Nonetheless, it is possible that the international community was correct in continuing with BCG vaccination. Perhaps with further data, we Americans might reconsider our resistance to the use of BCG (and advocate for its availability in the United States). Or, as suggested by an editorial accompanying de Castro’s paper, perhaps we will use these new data as further impetus to develop a new vaccine that will be more effective against tuberculosis than is BCG and that might also provide other helpful immune enhancements.8


  1. CDC. Tuberculosis – Fact Sheet. 2015., accessed July 2015.
  2. Cuello-Garcia CA, Perez-Gaxiola G, Jiminez Gutierrez C. Treating BCG-induced disease in children. Cochrane Database Syst Rev 2013;Jan 31:1:CD008300.
  3. Jones CE, Hesseling AC, Tena-Coki NG, Scriba TJ, Chegou NN, Kidd M, Wilkinson RJ, Kampmann B. The impact of HIV exposure and maternal Mycobacterium tuberculosis infection on infant immune responses to bacille Calmette-Guerin vaccination. AIDS 2015;29:155-165.
  4. Starke JR, Committee on Infectious Diseases. Interferon-gamma release assays for diagnosis of tuberculosis infection and disease in children. Pediatrics 2014;134:e1763-e1773.

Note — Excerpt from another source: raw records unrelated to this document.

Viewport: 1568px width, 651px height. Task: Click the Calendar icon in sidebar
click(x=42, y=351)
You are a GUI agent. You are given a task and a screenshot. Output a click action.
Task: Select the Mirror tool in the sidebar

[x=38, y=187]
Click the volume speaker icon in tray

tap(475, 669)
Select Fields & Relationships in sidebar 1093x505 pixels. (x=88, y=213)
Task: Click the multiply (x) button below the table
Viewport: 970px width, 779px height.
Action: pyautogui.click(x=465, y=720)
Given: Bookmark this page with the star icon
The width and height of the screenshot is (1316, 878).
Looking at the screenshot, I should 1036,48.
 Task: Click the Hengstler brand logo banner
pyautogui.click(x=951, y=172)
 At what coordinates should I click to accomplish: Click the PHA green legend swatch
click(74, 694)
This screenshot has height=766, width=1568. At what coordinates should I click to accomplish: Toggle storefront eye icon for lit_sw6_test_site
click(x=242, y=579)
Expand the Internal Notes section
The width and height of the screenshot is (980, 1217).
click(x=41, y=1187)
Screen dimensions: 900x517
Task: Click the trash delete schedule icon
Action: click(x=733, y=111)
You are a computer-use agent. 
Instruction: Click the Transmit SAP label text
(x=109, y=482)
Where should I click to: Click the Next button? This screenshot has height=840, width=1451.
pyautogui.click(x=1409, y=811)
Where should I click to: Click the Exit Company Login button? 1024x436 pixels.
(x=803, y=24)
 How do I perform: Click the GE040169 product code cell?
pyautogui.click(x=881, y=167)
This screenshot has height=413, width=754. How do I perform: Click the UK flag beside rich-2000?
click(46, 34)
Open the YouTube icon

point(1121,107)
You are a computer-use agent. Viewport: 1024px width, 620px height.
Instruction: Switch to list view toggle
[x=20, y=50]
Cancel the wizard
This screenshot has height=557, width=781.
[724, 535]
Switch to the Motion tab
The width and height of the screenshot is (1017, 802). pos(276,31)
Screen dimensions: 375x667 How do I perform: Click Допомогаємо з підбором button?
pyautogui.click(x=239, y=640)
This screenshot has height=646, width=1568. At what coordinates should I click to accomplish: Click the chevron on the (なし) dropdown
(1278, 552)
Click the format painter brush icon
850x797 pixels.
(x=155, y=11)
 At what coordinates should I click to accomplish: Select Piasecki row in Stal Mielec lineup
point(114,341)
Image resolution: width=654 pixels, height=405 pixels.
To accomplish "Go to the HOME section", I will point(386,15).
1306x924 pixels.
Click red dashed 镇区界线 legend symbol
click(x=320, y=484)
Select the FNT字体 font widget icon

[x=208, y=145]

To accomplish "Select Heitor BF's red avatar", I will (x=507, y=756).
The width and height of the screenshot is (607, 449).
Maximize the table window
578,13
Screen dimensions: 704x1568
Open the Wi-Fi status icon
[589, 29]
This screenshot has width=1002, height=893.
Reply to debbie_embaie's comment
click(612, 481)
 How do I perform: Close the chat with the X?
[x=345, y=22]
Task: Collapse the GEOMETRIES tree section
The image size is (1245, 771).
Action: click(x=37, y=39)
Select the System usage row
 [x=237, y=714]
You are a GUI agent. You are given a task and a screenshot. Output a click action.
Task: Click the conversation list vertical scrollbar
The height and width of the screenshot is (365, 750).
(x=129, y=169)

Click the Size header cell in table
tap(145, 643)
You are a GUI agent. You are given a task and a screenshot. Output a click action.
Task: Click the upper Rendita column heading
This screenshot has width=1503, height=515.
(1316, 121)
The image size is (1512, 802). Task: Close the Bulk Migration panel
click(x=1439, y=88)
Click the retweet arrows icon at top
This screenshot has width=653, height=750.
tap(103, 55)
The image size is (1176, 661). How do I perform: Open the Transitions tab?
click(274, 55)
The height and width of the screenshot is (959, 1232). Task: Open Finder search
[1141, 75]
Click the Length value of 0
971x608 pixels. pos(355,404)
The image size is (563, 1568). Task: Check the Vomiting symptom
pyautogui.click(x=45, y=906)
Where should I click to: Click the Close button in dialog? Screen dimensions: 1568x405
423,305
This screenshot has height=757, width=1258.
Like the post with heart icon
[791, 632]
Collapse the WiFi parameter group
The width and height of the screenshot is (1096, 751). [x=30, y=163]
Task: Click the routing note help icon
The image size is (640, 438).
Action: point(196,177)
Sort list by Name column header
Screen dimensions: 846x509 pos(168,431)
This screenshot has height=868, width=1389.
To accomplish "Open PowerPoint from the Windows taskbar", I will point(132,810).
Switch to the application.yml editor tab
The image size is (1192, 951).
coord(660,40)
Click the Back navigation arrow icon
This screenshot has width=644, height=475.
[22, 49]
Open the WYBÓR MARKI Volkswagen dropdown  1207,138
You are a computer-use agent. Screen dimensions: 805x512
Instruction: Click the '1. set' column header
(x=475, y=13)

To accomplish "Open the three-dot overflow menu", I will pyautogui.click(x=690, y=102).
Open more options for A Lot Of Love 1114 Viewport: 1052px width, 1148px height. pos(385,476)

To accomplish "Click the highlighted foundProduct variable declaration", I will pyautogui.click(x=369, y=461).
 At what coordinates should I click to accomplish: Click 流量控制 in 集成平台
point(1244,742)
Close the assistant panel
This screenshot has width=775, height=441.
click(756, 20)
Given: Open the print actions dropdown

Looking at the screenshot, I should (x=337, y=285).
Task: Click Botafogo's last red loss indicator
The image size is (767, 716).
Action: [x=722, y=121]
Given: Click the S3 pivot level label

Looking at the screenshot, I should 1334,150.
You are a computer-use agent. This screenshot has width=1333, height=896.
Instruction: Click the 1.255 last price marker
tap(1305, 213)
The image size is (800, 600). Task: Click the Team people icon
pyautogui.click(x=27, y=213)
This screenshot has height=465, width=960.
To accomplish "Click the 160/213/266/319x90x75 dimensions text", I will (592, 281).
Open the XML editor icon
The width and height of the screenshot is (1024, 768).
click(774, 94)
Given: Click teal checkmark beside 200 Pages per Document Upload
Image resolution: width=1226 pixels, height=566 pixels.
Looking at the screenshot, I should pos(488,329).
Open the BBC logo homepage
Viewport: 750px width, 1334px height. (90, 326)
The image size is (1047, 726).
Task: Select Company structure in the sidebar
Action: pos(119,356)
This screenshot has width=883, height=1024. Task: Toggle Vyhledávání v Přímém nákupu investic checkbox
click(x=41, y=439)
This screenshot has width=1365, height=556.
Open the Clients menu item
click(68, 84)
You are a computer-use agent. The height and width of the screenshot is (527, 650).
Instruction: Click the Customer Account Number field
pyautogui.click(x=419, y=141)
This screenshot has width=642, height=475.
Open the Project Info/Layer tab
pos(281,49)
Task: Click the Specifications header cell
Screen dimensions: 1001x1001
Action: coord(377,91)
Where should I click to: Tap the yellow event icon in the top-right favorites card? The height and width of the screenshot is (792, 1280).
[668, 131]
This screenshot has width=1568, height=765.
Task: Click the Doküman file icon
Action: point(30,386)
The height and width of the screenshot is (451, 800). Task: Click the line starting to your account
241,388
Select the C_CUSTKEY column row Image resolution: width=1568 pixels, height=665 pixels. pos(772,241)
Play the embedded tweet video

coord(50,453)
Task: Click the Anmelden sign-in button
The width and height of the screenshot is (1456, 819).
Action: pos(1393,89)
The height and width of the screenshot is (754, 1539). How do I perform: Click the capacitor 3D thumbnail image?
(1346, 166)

  5. Roy A, Eisenhut M, Harris RJ, Rodrigues LC, Sridhar S, Habermann S, Snell L, Mangtani P, Adetifa I, Lalvani A, Abubakar I. Effect of BCG vaccination against Mycobacterium tuberculosis infection in children: Systemic review and meta-analysis. BMJ 2014;349:g4643.
  6. Hollm-Delgado MG, Stuart EA, Black RE. Acute lower respiratory infection among Bacille Calmette-Guerin (BCG)-vaccinated children. Pediatrics 2014;133:e73-e81.
  7. Linehan MF, Nurmatov U, Frank TL, Niven RM, Baxter DN, Sheikh A. Does BCG vaccination protect against childhood asthma? Final results from the Manchester Community Asthma Study retrospective cohort study and updated systematic review and meta-analysis. J Allergy Clin Immunol 2014;133:688-695.
  8. Iglesias MJ, Martin C. Nonspecific beneficial effects of BCG vaccination in high-income countries, should we extend recommendation of BCG vaccination? Clin Infect Dis 2015;60:1620-1621.